PROMPT:
Where a line in the listing below contains the word "computer", copy that line.

DATA RECORDS:
_ _ _ _ _

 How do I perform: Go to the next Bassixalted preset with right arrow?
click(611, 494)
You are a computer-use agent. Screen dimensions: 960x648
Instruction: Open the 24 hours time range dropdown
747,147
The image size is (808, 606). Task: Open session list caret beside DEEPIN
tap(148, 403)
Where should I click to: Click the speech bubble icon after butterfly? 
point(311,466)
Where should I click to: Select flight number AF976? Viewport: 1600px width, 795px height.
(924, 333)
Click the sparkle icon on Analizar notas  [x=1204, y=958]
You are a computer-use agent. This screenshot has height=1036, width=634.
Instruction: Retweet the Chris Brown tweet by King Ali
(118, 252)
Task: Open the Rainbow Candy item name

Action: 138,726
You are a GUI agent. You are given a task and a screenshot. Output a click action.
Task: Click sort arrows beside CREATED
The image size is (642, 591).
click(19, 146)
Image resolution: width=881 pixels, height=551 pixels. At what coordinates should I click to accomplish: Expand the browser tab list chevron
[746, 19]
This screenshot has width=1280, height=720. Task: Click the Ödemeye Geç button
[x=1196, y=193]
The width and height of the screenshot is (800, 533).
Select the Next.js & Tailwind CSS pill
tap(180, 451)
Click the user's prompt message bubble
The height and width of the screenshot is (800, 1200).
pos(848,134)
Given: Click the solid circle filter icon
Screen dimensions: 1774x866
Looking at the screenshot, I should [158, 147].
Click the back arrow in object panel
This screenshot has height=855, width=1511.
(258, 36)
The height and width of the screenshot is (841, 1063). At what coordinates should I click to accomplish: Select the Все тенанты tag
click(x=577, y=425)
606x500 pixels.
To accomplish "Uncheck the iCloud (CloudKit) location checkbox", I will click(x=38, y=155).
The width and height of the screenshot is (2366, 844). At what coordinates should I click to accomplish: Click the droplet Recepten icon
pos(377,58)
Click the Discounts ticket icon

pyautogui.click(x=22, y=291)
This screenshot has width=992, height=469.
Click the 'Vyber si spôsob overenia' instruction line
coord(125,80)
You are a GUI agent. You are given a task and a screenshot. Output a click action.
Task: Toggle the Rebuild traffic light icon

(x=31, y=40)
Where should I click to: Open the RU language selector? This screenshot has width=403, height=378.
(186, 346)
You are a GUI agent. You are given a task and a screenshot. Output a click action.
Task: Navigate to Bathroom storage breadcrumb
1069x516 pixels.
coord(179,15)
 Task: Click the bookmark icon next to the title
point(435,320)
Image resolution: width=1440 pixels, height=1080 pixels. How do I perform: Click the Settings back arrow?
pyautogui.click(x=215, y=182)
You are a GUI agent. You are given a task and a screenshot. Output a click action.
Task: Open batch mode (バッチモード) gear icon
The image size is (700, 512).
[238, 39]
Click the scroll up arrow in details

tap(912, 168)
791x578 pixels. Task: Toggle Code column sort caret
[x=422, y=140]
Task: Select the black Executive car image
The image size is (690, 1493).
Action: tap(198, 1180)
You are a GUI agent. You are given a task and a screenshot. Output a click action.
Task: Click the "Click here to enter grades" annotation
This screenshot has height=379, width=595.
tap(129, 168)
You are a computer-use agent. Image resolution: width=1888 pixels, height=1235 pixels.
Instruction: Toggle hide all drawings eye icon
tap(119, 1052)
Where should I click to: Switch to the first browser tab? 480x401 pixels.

_ _ _ _ _

YOUR RESPONSE:
You are a computer-use agent. Screen dimensions: 960x648
You are a computer-use agent. This screenshot has height=1036, width=634.
You are a computer-use agent. Image resolution: width=1888 pixels, height=1235 pixels.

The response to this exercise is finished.